== TASK DIRECTIONS ==
Say how many lines of the listing below include the string "label" and add nothing else.

== INPUT RECORDS ==
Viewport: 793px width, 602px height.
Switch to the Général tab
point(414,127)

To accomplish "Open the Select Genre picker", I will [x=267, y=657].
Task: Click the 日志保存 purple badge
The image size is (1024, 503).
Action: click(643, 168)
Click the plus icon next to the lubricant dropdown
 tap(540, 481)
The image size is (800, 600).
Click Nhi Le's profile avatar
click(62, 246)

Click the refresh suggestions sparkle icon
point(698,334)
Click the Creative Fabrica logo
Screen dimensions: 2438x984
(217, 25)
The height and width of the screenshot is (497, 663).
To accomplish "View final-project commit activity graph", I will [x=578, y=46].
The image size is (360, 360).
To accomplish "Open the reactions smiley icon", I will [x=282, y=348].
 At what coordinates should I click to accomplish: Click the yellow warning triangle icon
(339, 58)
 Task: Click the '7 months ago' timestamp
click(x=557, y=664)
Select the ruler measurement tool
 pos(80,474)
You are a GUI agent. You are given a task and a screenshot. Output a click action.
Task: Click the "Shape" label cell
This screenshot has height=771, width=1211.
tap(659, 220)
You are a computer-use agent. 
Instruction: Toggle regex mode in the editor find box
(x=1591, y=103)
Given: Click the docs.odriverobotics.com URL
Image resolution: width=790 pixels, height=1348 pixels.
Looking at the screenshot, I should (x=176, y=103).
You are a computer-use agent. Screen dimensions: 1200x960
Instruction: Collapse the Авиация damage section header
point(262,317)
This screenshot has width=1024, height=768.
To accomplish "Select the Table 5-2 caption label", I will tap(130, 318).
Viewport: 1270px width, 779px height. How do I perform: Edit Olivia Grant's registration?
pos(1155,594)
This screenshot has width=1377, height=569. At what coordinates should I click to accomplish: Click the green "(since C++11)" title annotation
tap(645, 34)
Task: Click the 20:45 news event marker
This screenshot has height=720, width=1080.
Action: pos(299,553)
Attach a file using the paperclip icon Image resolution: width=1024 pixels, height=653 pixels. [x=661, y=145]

== WRITTEN ANSWER ==
2